HOW CAN I SCREW UP A RELATIONSHIP?
Melle Mel is not just your typical GQ stud. He is also a snazzy dresser, brisk walker and good with relationship advice. So good in fact, everybody goes to Melvin for advice. For the best interest of society, I shall pepper him with scenario’s and should any of these relate to your life, pay close attention, as Mel is an expert love doctor; the Dr. of Love, Mr. Love Magistrate, Looove Daddy.
First off, break up with a girl before you ever ask her out. This is a very good tactic, one that I claim as my own invention, patent pending. I’m at the age where I see all my friends getting married and having children. Uh-oh, I better have children! That’s what they want you to think; they, being the girly magazines out there like Cosmopolitan, Glamour, Sports Illustrated. You know what, all you magazines, if I want to impregnate someone I can simply take advantage of a drunken, passed out homeless lady whenever I want. But until I decide to further the human race with a non-typical, non-nuclear family as such, I am going to act on relationships as I see fit.

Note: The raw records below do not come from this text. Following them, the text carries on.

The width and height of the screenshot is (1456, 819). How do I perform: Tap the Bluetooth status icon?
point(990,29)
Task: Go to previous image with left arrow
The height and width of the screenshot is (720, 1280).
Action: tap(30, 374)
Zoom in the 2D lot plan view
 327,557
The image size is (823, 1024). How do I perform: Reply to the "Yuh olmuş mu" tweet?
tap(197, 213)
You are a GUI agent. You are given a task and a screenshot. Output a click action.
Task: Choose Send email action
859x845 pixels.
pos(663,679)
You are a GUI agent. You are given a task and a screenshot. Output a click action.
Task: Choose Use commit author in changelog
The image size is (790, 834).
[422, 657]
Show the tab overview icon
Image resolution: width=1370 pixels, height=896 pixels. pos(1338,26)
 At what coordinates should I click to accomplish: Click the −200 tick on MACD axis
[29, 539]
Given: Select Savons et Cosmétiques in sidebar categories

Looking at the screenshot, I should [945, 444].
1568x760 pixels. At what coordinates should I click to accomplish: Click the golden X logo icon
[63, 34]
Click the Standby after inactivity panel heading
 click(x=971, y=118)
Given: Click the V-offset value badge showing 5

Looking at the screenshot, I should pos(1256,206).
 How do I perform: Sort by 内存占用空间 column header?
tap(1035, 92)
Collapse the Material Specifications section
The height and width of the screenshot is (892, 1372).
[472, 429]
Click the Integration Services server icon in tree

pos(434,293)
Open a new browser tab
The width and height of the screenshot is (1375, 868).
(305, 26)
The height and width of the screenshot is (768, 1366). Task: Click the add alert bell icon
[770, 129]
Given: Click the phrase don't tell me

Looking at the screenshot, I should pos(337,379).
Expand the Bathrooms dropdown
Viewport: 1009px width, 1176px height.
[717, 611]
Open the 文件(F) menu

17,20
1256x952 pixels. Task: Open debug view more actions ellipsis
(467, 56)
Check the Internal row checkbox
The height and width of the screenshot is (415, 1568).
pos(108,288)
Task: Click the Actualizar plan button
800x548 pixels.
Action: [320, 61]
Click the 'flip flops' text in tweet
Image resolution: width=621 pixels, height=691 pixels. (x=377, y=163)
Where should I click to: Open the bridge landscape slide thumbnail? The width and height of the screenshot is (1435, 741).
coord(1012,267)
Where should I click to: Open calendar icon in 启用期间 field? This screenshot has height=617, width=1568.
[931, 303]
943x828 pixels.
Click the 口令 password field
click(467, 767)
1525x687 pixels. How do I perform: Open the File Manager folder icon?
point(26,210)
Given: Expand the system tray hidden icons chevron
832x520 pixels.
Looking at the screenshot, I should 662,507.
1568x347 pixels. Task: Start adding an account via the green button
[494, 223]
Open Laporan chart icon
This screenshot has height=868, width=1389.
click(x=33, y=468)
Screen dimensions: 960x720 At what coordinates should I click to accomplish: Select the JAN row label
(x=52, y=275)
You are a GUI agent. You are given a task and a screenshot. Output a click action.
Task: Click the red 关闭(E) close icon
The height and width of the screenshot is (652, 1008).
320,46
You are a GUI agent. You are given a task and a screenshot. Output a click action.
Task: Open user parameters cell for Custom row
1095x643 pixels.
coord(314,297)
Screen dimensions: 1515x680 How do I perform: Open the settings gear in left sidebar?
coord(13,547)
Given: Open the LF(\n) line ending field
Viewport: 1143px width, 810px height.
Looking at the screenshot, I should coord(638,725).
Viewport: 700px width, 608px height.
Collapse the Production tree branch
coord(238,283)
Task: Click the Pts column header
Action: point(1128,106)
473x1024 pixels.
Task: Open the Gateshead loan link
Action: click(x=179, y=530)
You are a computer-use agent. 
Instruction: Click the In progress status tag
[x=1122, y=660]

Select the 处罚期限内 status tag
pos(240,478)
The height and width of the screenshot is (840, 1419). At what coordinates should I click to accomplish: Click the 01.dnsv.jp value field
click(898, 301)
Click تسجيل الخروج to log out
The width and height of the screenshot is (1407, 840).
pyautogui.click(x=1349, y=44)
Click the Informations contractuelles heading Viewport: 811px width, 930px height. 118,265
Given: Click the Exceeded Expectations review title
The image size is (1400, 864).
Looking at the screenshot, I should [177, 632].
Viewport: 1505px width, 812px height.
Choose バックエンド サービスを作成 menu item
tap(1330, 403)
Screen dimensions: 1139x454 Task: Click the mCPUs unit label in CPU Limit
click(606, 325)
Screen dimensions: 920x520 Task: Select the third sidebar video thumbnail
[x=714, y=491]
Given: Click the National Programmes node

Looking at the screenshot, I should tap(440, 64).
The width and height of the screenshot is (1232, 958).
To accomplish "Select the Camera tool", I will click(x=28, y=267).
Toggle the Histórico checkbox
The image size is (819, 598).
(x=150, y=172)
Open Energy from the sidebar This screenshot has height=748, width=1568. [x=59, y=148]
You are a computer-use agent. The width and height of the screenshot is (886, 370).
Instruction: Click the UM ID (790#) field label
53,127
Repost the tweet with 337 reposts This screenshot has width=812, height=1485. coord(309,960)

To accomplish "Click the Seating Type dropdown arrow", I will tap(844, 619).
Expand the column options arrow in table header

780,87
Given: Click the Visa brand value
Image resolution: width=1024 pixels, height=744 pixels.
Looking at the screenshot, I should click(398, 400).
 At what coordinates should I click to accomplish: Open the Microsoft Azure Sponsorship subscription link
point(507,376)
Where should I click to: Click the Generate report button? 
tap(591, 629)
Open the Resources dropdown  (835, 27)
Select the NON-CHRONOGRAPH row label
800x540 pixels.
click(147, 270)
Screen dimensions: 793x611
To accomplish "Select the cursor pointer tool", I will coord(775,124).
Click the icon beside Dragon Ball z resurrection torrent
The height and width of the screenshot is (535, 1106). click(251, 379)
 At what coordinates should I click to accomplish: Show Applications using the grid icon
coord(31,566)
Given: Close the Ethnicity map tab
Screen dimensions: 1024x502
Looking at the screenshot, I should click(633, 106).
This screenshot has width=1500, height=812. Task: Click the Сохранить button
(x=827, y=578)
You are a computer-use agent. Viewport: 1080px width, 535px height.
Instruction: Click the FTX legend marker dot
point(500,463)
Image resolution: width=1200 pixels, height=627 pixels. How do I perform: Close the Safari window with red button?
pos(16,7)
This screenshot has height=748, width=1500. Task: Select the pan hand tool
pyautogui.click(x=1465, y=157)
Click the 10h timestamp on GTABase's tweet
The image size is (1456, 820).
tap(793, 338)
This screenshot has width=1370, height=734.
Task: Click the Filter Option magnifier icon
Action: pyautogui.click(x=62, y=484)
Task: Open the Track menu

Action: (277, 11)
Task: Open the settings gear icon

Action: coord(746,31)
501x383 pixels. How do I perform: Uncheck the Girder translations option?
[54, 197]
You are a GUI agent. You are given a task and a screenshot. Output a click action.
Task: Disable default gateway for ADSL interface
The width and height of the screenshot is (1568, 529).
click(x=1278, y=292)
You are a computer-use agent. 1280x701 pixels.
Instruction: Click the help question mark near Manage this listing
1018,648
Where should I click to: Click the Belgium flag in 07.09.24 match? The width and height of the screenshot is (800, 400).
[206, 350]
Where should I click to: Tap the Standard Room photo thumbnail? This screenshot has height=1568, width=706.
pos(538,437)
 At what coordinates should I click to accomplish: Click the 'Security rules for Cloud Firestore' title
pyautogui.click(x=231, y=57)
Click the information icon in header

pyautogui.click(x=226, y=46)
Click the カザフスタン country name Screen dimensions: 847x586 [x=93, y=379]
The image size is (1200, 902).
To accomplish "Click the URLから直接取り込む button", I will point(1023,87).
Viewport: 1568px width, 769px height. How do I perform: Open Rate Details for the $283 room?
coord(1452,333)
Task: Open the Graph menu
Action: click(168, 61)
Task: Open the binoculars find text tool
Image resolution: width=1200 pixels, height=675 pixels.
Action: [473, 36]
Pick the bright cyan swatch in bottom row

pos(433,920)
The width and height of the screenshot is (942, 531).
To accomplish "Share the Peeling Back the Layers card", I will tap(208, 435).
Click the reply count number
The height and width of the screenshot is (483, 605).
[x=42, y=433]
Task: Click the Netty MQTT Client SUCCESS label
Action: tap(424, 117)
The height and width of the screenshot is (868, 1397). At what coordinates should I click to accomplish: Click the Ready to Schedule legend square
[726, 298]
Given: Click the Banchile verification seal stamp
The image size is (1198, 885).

For instance, there is a beautiful girl, my age, single (how, I have no idea), and employed as a manager in a respectable position. I’m being vague because I would hate for her to read this and see that in lieu of a homeless member of society I have placed her next in line. This is not fair, because she’s not homeless. She probably makes a lot of money. Nor is it fair to the homeless. They’re just like you and me, people. Except, they don’t have a home and they possess the ability to eat leftovers out of a garbage can. I’m just pointing out the facts. Look, not all homeless people eat leftovers out of the garbage but when a few do, it makes it seem like they all do. So, don’t blame me, blame those that have indulged from the trash. I support the homeless cause. I once knew a homeless person. Our relationship lasted all of ten seconds, but I walked away with two less pennies in my pocket and I felt like I knew the guy. And he knew me too. That’s what it’s all about: connecting with people.
The girl and I had good talks. For a number of reasons, I would never ask her out where she works: (1) she might find that rude; she’s a manager and here’s some guy trying to score a date (2) she might say no, then where would I go to shop? (3) she might say yes, we go on a date and then I could never walk past her store again, because I’m neurotic like that. One day, we crossed paths near her work. We talked and I made it clear that “It wouldn’t work between the two of us.” Ha! I showed her. Broke up before we ever went out! Now I have no problem seeing her at the store. “Hey, look at me! I’m the guy that assumed you’d want to go out with me and reversed the whole thing by saying it wouldn’t work – what an asshole!”
Talk to me, oh wise one. Was this the correct thing to do?